4Nicholas Eberstadt, Henry Wendt Scholar in political economy at the American Enterprise Institute. Speaking at a roundtable discussion April 26, 2005, the National Press Club Washington, D.C. Transcript available at: His full remark reads: “It is a meticulous and diligent report, and I commend it to all of you to read. In my remarks I’m going to try to do three things very quickly: first, to tell you that the broad conclusion of Steve’s report is incontestably true, secondly, to quibble with a few things about interpretation in the presentation, and finally, to give Steve and Mark some more work for the future by asking some questions which I don’t know the answer to but somebody may want to go into.”

5Extrapolating that every 800,000 immigrants adds $346 billion in Social Security payroll taxes. Dr. Camarota noted that the SSA figures indicated a simple linear trend in Social Security revenues from increased immigration. So it is easy to extrapolate from the data with simple mathematics.

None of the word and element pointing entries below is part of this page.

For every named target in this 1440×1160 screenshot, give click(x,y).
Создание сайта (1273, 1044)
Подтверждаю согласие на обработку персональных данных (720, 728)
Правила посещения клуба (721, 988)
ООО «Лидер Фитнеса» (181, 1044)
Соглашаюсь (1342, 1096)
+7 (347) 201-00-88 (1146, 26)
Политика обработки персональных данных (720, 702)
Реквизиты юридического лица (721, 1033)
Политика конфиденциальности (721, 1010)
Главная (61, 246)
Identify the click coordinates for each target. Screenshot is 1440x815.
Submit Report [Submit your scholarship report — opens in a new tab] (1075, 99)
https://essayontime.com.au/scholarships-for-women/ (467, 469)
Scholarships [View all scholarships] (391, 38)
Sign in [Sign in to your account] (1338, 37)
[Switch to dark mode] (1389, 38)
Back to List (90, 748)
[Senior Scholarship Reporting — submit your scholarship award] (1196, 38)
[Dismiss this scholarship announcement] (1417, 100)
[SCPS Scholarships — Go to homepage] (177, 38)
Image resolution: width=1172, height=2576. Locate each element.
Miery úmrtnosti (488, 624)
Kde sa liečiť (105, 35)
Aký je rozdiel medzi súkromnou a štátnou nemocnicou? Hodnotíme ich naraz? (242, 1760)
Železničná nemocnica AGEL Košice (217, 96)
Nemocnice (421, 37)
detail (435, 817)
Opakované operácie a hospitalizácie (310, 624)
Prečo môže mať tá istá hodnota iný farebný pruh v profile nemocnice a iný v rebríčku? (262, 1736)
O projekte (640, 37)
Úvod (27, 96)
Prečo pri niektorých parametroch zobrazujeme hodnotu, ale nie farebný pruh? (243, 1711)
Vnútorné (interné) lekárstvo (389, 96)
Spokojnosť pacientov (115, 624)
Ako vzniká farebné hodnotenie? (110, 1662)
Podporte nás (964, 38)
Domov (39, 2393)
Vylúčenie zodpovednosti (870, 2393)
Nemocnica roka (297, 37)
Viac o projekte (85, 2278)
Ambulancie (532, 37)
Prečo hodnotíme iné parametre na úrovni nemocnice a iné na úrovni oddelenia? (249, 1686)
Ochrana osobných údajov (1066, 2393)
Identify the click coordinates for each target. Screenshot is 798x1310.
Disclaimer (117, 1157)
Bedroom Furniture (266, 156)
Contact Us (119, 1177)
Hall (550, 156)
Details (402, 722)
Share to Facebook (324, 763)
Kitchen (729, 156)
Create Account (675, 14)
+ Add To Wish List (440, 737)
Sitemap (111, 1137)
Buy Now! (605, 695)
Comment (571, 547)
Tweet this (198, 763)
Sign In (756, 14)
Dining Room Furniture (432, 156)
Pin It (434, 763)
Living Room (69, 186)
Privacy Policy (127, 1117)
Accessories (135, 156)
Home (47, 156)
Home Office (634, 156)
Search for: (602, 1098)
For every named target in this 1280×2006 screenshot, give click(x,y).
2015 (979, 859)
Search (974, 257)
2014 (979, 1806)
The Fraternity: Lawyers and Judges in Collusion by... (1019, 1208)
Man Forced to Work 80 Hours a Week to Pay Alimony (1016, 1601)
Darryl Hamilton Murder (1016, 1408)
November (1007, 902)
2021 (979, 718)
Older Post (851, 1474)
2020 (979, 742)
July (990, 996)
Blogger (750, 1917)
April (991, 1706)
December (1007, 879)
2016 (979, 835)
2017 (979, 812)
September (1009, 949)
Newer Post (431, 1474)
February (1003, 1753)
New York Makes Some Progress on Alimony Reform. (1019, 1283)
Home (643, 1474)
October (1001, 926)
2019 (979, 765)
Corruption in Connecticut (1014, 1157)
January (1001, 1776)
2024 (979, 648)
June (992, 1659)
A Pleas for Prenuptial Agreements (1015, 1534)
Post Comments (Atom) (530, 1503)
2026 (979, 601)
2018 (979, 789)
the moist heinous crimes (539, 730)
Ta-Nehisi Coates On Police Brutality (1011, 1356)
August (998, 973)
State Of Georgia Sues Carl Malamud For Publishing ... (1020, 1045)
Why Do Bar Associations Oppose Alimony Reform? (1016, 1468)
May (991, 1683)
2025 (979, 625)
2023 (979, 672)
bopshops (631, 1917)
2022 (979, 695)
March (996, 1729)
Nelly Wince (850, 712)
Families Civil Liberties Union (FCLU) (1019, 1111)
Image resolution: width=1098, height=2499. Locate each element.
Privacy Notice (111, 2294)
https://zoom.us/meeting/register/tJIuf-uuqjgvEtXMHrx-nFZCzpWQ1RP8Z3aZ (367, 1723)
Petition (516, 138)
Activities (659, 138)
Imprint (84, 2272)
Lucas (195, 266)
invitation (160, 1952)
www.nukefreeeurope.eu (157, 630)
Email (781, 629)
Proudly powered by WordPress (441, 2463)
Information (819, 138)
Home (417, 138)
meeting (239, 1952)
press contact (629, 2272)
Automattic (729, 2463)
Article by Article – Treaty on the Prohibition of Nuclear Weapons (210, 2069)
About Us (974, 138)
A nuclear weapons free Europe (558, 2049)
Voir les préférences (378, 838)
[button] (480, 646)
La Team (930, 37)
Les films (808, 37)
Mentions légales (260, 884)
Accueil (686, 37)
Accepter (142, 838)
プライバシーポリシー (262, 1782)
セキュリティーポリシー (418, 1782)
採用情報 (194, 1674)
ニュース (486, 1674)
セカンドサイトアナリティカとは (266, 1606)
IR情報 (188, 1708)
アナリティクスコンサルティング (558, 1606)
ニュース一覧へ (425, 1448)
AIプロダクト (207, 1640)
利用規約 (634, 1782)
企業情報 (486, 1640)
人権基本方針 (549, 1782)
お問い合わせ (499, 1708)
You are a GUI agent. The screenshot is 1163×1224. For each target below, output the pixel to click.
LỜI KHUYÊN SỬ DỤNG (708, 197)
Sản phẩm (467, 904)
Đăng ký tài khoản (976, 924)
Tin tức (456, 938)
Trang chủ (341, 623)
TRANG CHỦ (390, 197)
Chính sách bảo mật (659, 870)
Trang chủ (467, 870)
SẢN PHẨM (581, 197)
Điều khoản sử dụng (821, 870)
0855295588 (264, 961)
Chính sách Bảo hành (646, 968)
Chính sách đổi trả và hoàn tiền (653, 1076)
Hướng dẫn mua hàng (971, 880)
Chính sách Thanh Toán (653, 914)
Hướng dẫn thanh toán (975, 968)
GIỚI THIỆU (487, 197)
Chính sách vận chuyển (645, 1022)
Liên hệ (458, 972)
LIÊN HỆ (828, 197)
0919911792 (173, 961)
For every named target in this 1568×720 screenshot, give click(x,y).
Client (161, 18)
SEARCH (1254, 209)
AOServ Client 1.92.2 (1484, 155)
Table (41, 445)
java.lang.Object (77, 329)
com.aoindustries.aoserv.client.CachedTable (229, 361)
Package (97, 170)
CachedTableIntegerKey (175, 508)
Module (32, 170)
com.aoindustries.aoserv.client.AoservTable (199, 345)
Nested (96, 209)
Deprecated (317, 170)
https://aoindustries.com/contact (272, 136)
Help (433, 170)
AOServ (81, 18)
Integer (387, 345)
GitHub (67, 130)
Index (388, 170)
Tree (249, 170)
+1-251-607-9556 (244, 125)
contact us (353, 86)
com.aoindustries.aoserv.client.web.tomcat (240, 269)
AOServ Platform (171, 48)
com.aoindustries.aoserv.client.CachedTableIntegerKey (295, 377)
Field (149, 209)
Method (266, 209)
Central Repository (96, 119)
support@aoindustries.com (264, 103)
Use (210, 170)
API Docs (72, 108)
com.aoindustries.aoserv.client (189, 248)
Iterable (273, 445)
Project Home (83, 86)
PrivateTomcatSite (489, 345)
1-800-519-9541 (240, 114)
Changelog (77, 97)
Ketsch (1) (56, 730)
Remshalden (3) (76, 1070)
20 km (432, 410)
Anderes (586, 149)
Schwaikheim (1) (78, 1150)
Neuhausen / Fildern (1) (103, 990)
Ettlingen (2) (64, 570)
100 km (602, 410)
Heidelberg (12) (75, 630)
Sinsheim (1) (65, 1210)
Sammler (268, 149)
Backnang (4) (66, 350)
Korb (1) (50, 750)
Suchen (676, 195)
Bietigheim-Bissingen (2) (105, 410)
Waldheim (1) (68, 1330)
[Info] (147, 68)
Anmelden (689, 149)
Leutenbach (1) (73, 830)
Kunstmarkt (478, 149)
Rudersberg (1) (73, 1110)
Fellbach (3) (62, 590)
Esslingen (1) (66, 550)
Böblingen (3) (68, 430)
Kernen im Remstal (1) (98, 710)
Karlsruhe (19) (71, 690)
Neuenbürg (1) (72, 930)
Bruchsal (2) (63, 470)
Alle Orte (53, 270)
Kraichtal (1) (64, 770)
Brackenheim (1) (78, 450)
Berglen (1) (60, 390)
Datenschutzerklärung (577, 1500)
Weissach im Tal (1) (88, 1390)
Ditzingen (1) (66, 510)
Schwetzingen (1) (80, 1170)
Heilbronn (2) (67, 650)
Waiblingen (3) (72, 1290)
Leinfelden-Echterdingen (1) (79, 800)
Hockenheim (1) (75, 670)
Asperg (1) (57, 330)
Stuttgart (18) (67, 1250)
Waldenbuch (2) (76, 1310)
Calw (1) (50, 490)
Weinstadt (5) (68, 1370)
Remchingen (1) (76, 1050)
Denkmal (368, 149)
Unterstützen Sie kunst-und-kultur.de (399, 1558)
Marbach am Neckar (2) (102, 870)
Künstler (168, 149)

From pp. 10-11 of: Immigration in An Aging Society: Workers, Birth Rates, and Social Security, Steven A. Camarota, Center for Immigration Studies, April, 2005.


7According to Nicholas Eberstadt of the American Enterprise Institute at the roundtable discussion of Immigration in An Aging Society, April 26, 2005.

8See footnote 32 of the Camarato paper.

9“Immigrants in New York: Their Legal Status, Incomes and Taxes” by Jeff Passel and Rebecca Clark, Urban Institute 1998. Table 3a page 109 reports Social Security Tax payments by legal status.

10Paul Krugman, North of the Border, The New York Times, March 27, 2006.

11Robert E. Rector and Christine Kim, The Fiscal Cost of Low-Skill Immigrants to the U.S. Taxpayer, The Heritage Foundation, Special Report #14, May 22, 2007.